A cada três anos, realiza-se uma cimeira entre líderes chineses e africanos, o Fórum de Cooperação China-África (FOCAC, na sigla em inglês). O mais recente teve lugar no Senegal, em 2021. Numa mensagem de vídeo na ocasião, Xi Jinping disse que as relações sino-africanas eram um exemplo para a comunidade internacional porque “ambas as partes forjaram uma amizade fraterna indestrutível na luta contra o imperialismo e o colonialismo”.
Hoje, a amizade entre China e África baseia-se na reciprocidade, diz Marina Rudyak, especialista do Instituto de Estudos da Ásia Oriental da Universidade de Heidelberg, na Alemanha.
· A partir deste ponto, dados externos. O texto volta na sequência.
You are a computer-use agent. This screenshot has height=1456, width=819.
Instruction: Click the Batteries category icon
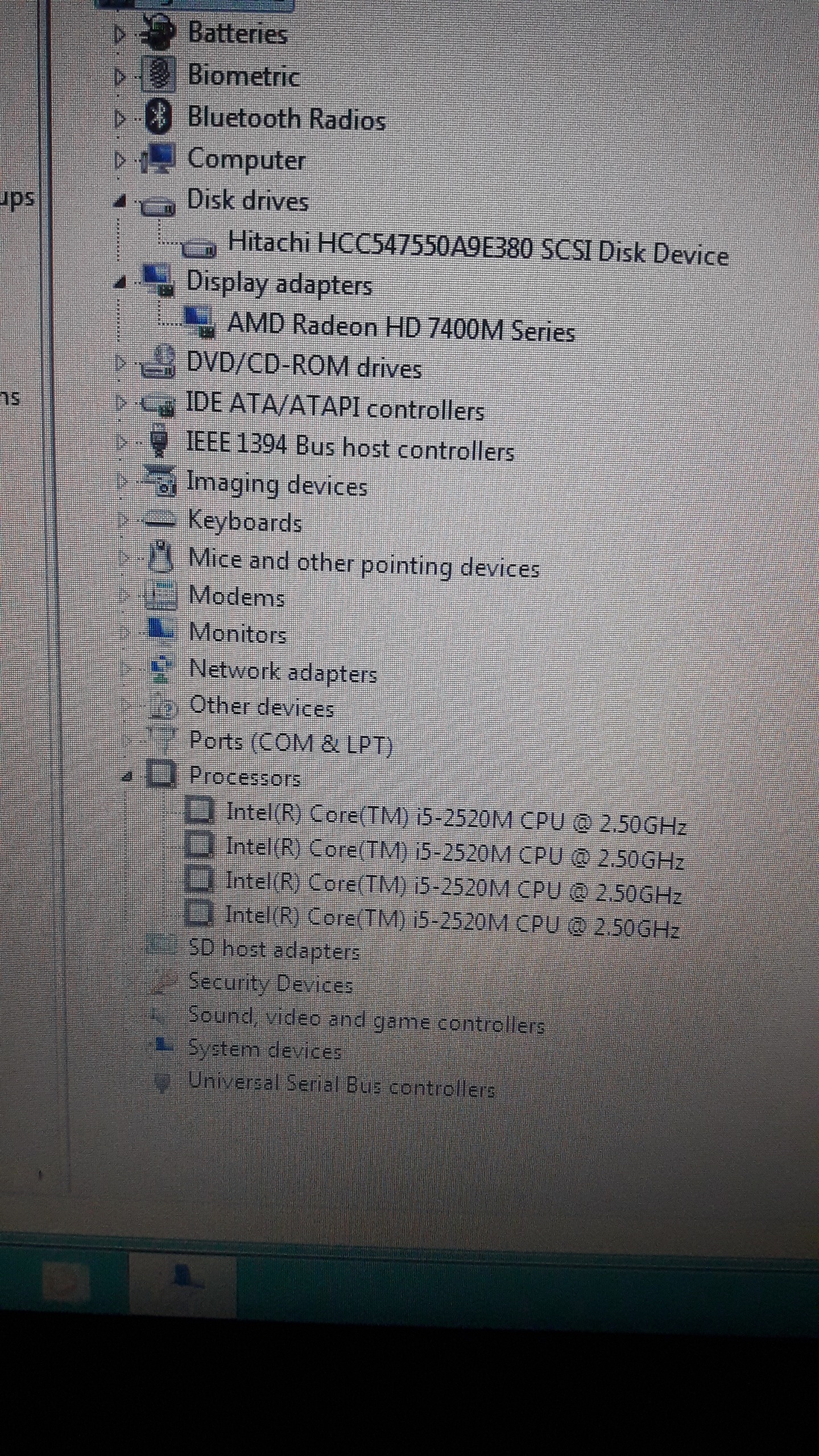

“Os países africanos recebem apoio da China em forma de investimento, comércio e ajuda ao desenvolvimento. Em contrapartida, a China recebe apoio político nas correlações entre fluxos financeiros e no sentido de voto dos países africanos nas Nações Unidas, no que toca a questões relevantes para a China”, considera.
Capital político
Segundo um estudo da Fundação alemã Friedrich Naumann, a China construiu ou renovou mais de 15 edifícios parlamentares em África. A manutenção a longo prazo destes edifícios dá à China acesso a decisores interpartidários no processo legislativo.
“A China tornou-se um interveniente fundamental na (re)formação das instituições políticas em África”, diz Marina Rudyak. “É claro que a China também está interessada em construir capital político”.
No entanto, Pequim rejeita críticas do Ocidente, que acusa de impor condições políticas à ajuda ao desenvolvimento, como a boa governação, a promoção da democracia e os direitos humanos.
“A China acredita que África não precisa de nada disto”, acrescenta a especialista.
Ainda assim, os países africanos não veem qualquer competição entre a China e o Ocidente. A China constrói estradas e o Ocidente traz outros bens, diz Rudyak. E África fica com o que precisa.